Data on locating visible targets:
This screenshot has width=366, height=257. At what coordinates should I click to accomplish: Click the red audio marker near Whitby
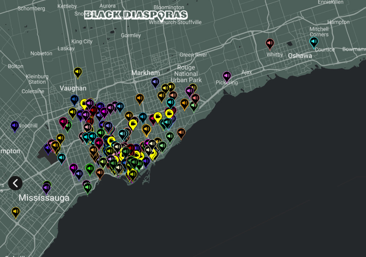270,44
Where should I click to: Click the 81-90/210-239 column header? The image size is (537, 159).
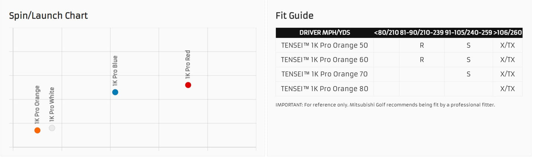(x=422, y=33)
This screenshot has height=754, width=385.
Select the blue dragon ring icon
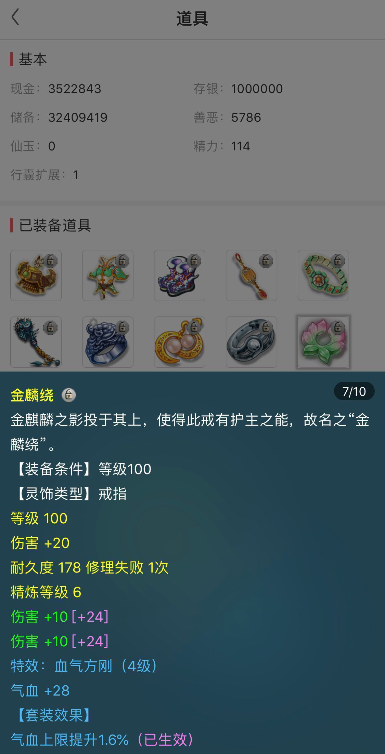[x=108, y=342]
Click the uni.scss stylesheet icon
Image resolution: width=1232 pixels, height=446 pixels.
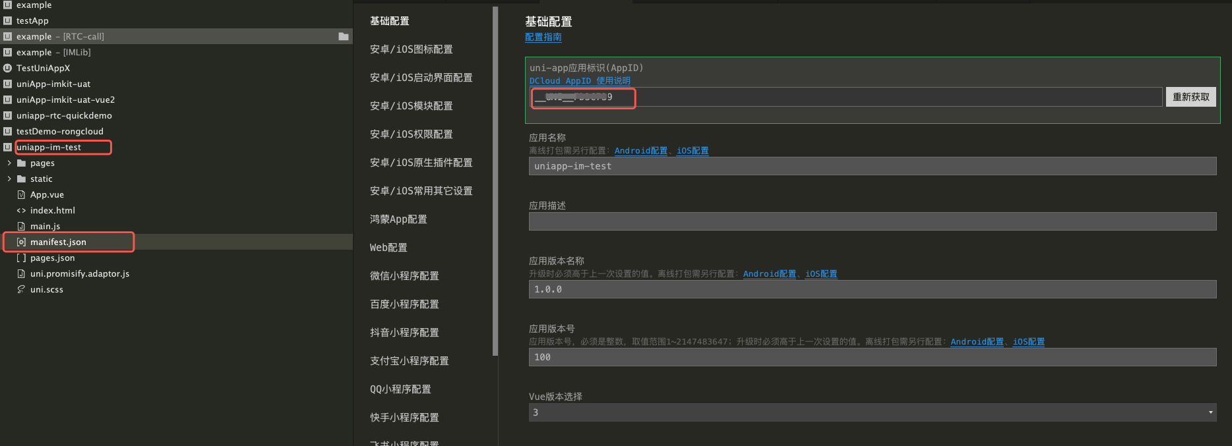pyautogui.click(x=21, y=289)
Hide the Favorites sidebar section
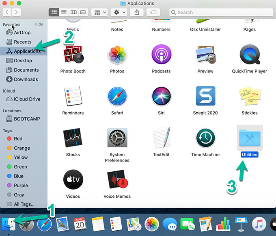Screen dimensions: 276x236 tap(39, 24)
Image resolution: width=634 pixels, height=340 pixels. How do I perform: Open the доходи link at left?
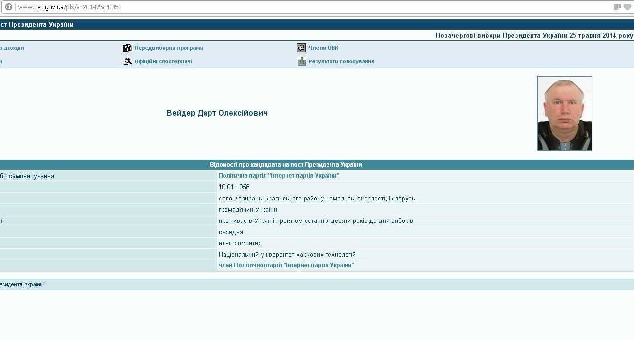(13, 48)
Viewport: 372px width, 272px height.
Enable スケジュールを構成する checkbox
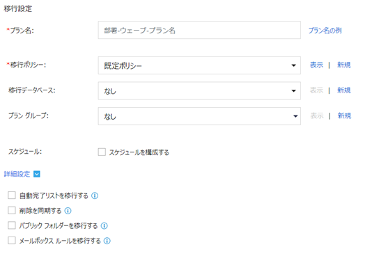(102, 152)
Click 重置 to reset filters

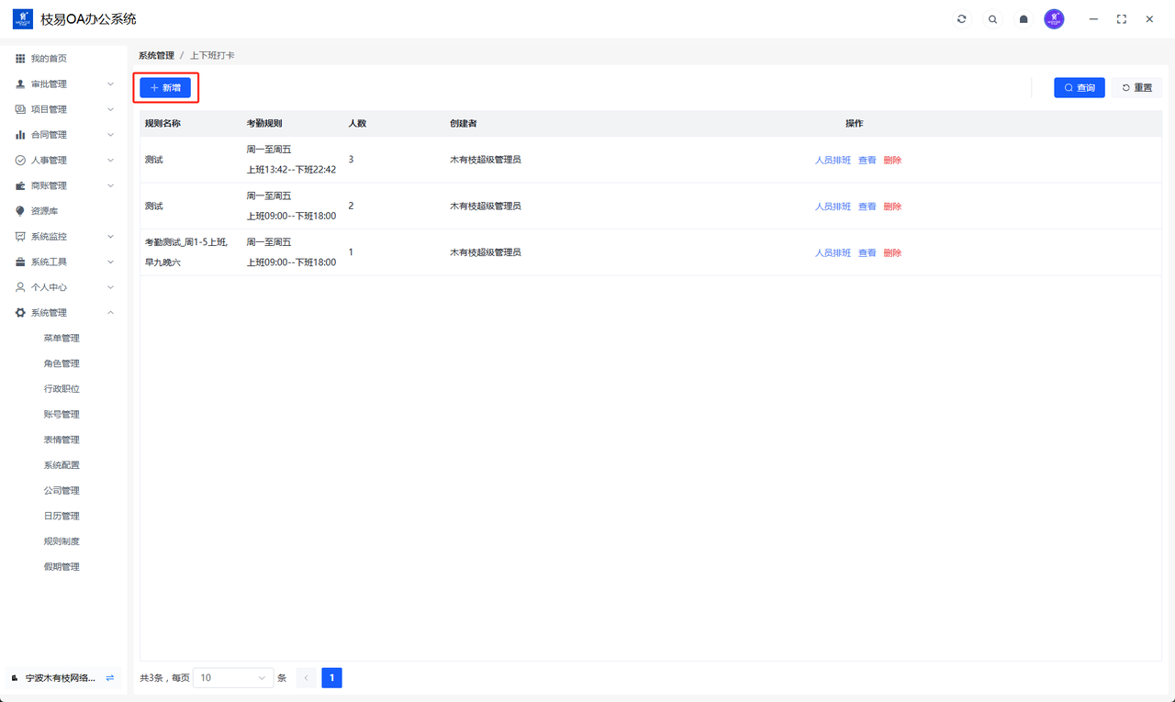tap(1136, 88)
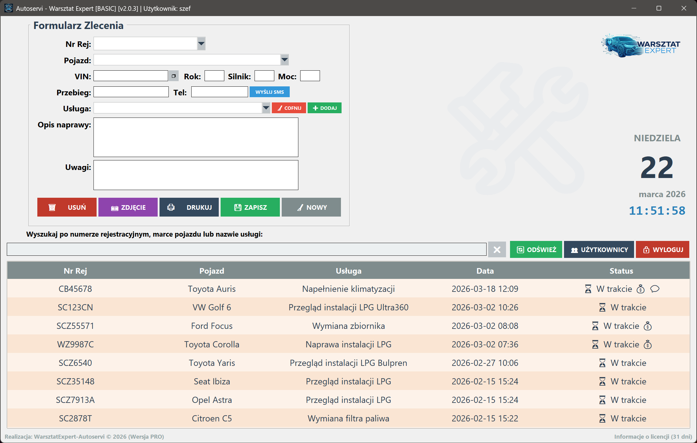The height and width of the screenshot is (443, 697).
Task: Expand the Usługa dropdown arrow
Action: (266, 108)
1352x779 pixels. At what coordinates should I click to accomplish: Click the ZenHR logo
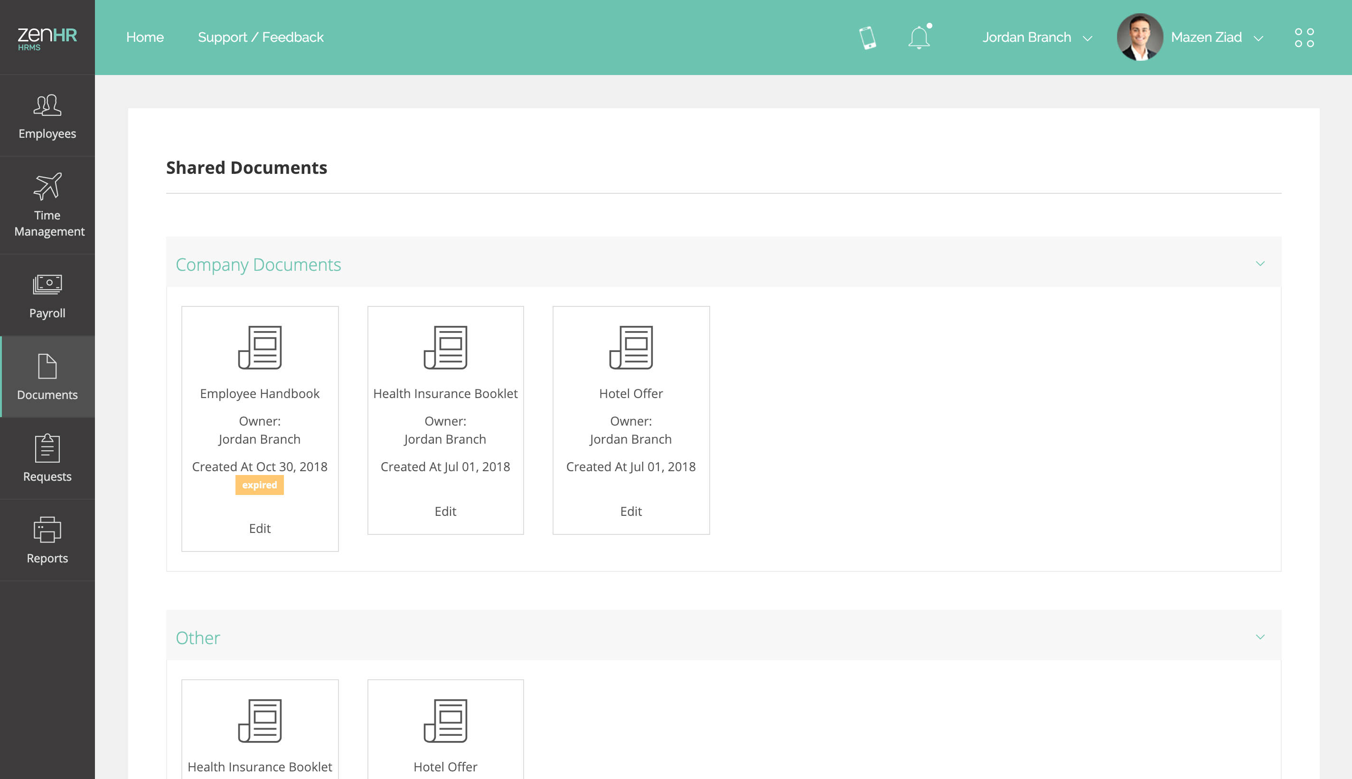[x=47, y=37]
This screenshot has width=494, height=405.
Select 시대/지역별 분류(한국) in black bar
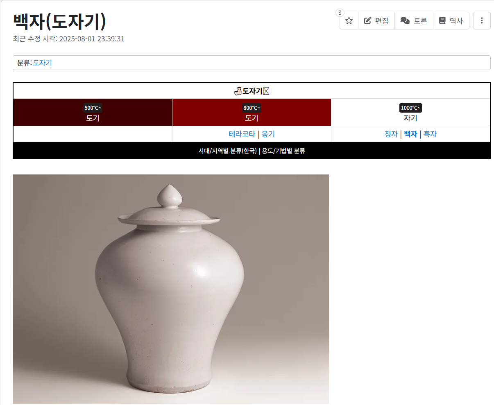coord(227,151)
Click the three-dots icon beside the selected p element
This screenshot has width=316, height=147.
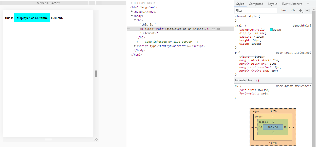[x=129, y=29]
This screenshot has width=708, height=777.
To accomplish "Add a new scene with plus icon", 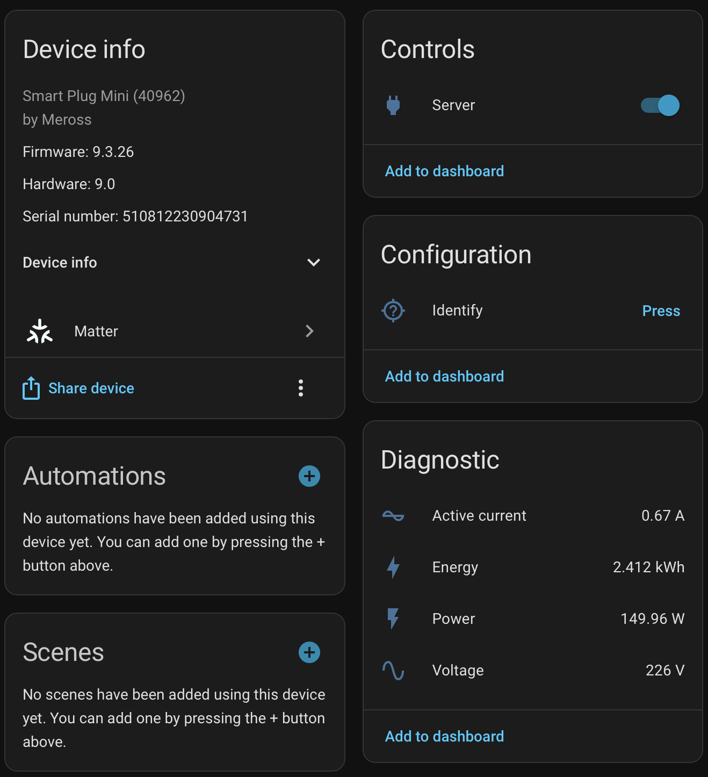I will tap(309, 652).
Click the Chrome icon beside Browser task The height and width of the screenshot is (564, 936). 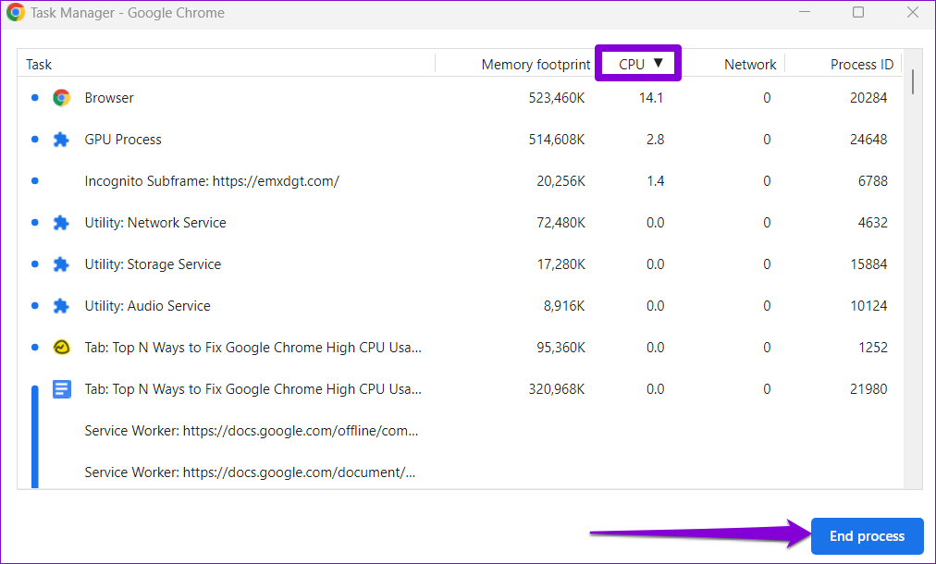62,98
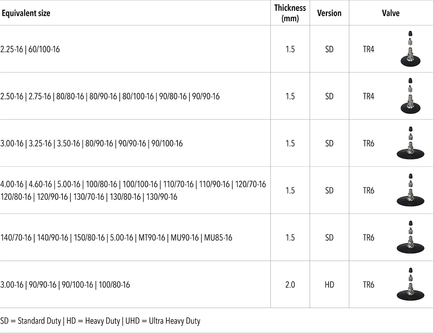The width and height of the screenshot is (433, 333).
Task: Open the valve picture in the 140/70-16 row
Action: (410, 237)
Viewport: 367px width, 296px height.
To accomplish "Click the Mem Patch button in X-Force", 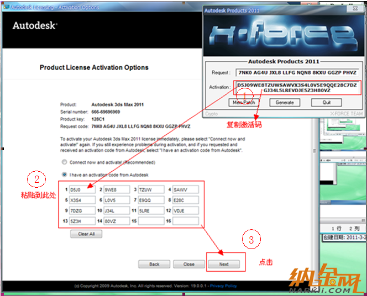I will coord(244,102).

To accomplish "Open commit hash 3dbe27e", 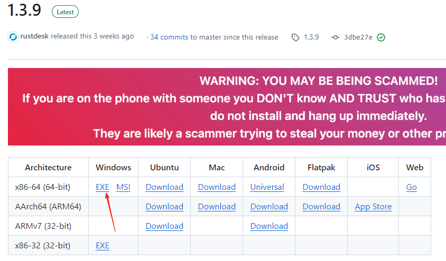I will [358, 37].
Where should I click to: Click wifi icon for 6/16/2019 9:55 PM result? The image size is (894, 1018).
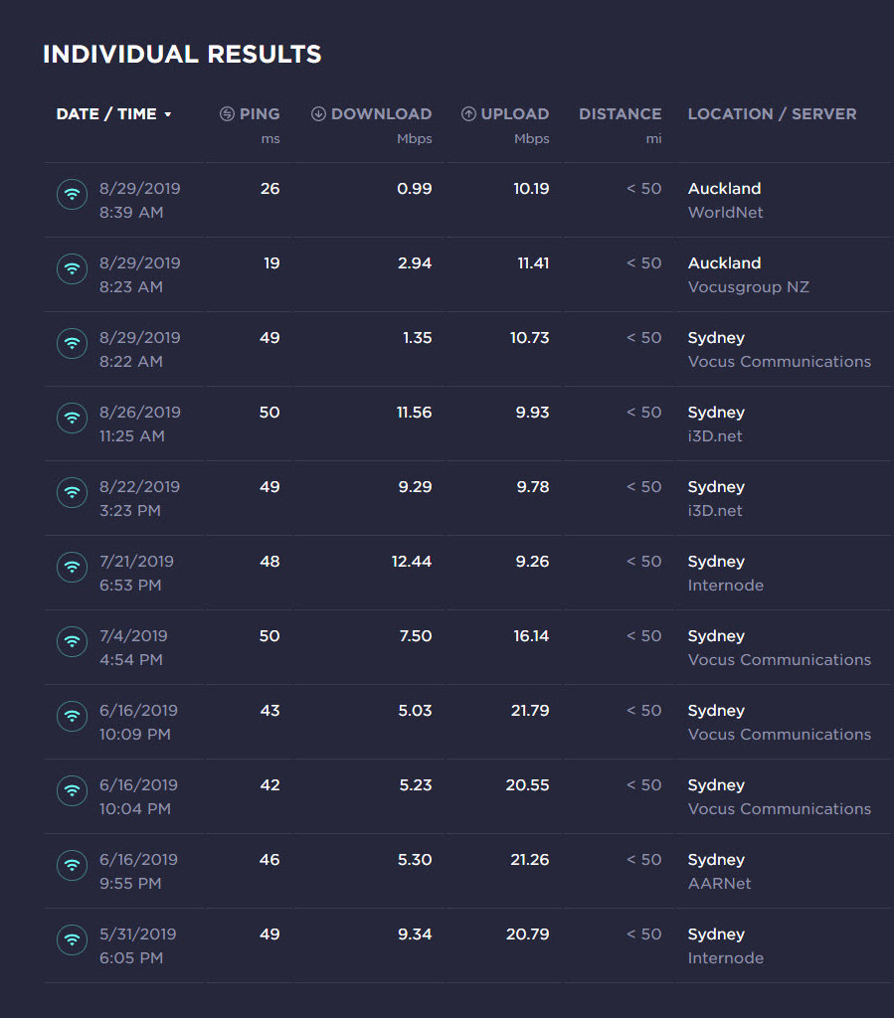click(72, 866)
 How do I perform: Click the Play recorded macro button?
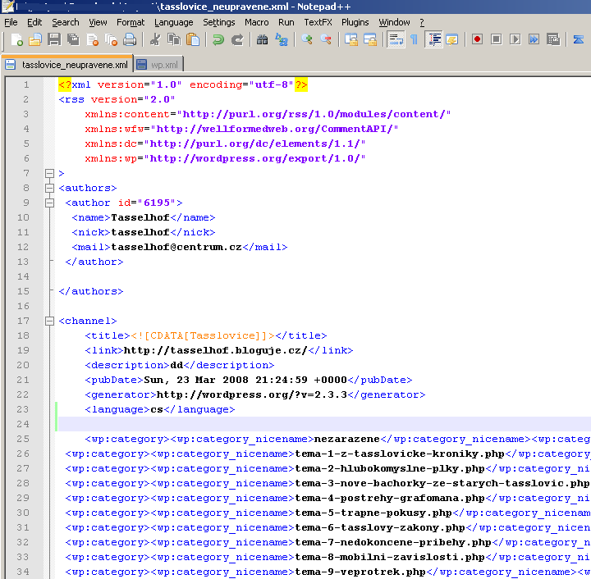coord(515,39)
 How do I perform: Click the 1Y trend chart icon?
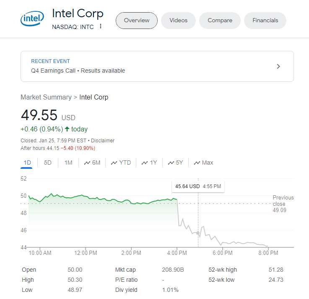pos(145,163)
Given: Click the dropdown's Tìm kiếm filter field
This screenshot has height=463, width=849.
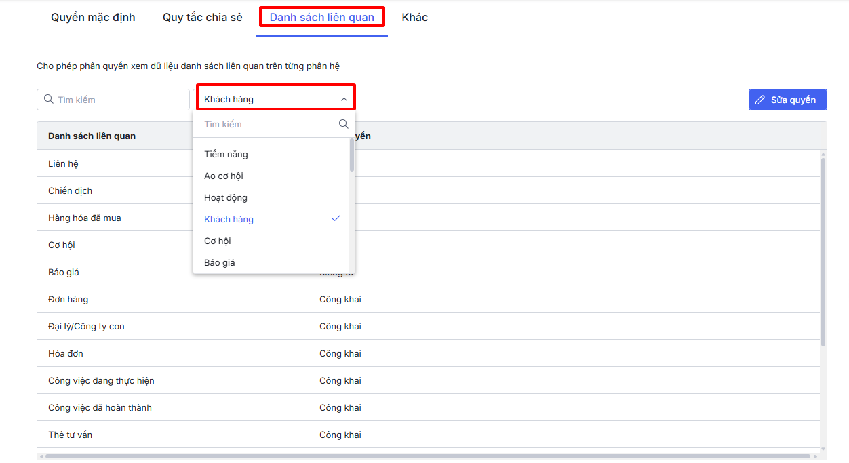Looking at the screenshot, I should pyautogui.click(x=268, y=124).
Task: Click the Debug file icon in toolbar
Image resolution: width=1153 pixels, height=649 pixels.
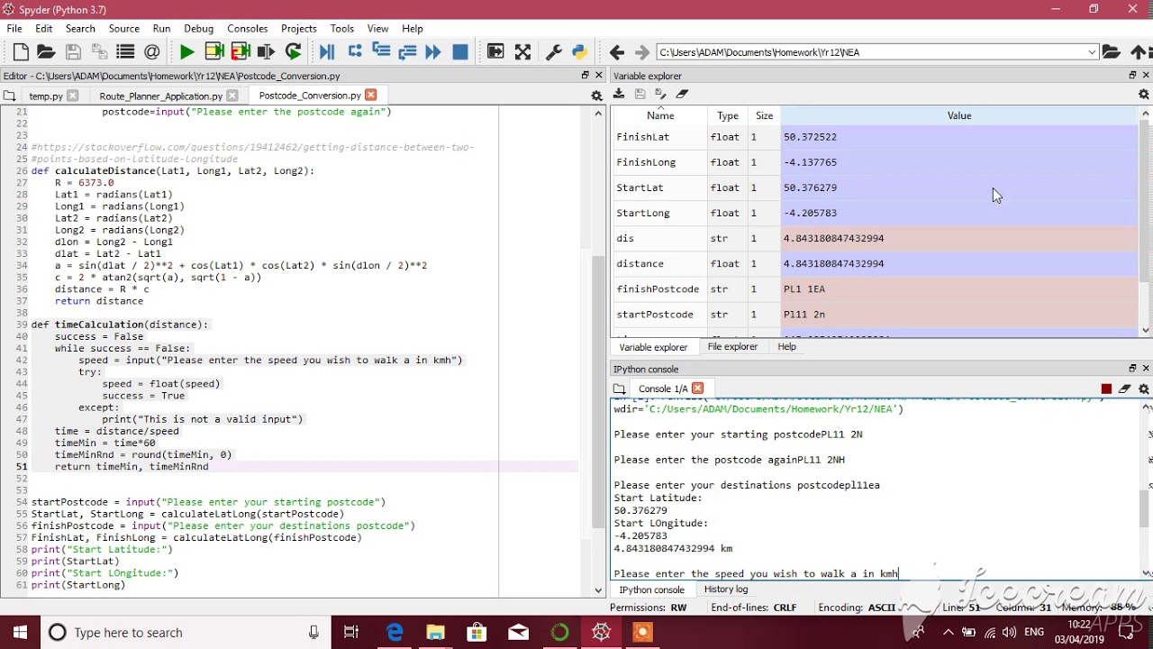Action: 327,52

DIRECTIONS: Find every line in the material above that contains the word "Viewport" and copy each of those lines. Case counts.

SOLUTION BELOW:
Viewport: 372px width, 272px height.
Viewport: 367px width, 296px height.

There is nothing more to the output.